Close TD-17 language detection coverage

This commit is contained in:
2026-06-12 13:31:00 +02:00
parent 8224b3d59f
commit abbcef594a
2 changed files with 19 additions and 1 deletions

View File

@@ -664,7 +664,16 @@ user projects.
**Acceptance.** CRLF fixture parses; round-trip property tests pass; golden
serialization fixtures unchanged (if keeping custom serializer).
### TD-17: Language detection via `paasaa` (optional, low priority)
### TD-17: Language detection via `paasaa` (optional, low priority) ✅ DONE (2026-06-12)
**Status: implemented without adding `paasaa`.** The originally reported
misclassifications are not reproducible on the current code: the existing
detector already classifies the relevant umlaut-free German and accent-free
French fixtures correctly through its language-hint fallback, and new focused
tests now lock that behavior down directly. Because the acceptance cases are now
satisfied and the current implementation keeps dependency weight lower, the
project does not add `paasaa` at this time.
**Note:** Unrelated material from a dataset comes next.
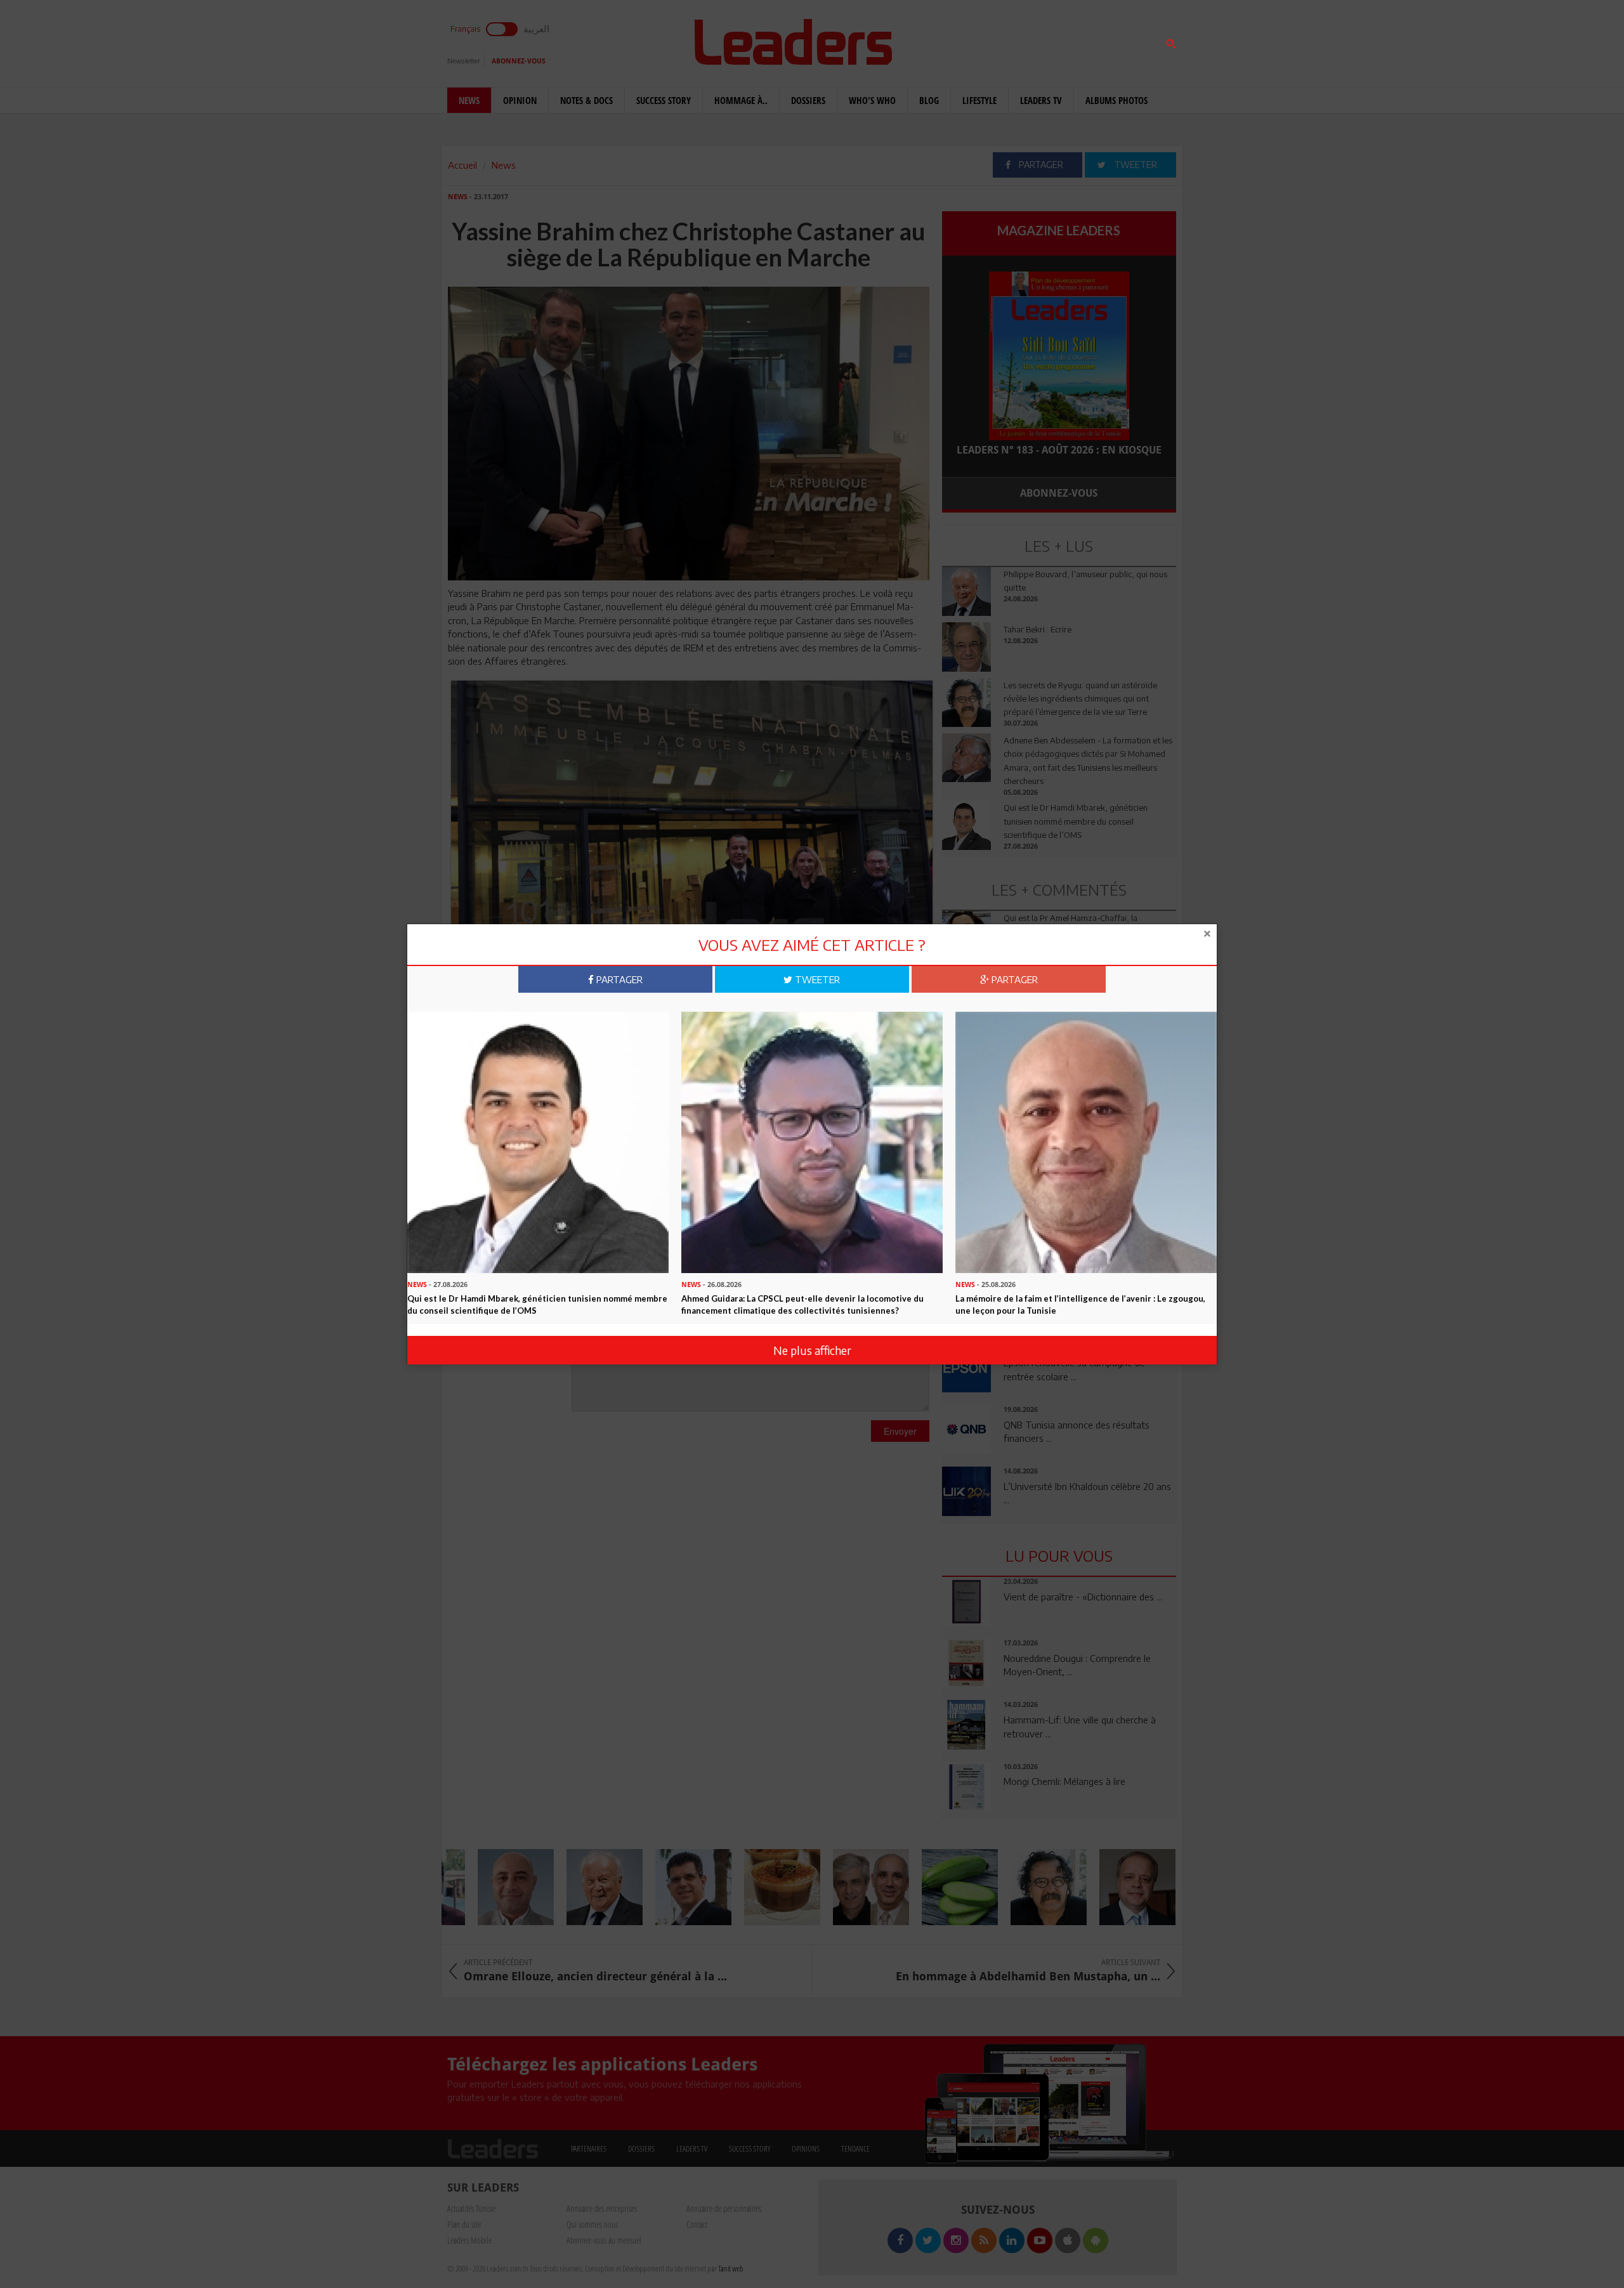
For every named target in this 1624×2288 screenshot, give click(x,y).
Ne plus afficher (812, 1349)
Revisit only if broader real-world
fixtures start failing.
**Context.** `Search.detect_language/1` uses diacritic regexes + tiny word
lists; German text without umlauts (common in short posts) falls through to

View File

@@ -553,6 +553,15 @@ defmodule BDS.SearchTest do
assert Enum.uniq(languages) == languages
end
test "detect_language classifies umlaut-free German text as German" do
assert BDS.Search.detect_language("Der Fluss fliesst ruhig am Morgen entlang der alten Bruecke") ==
"de"
end
test "detect_language classifies accent-free French text as French" do
assert BDS.Search.detect_language("Je cours au parc chaque matin avant le travail") == "fr"
end
test "search_posts finds translation text in multiple languages after reindex", %{
project: project
} do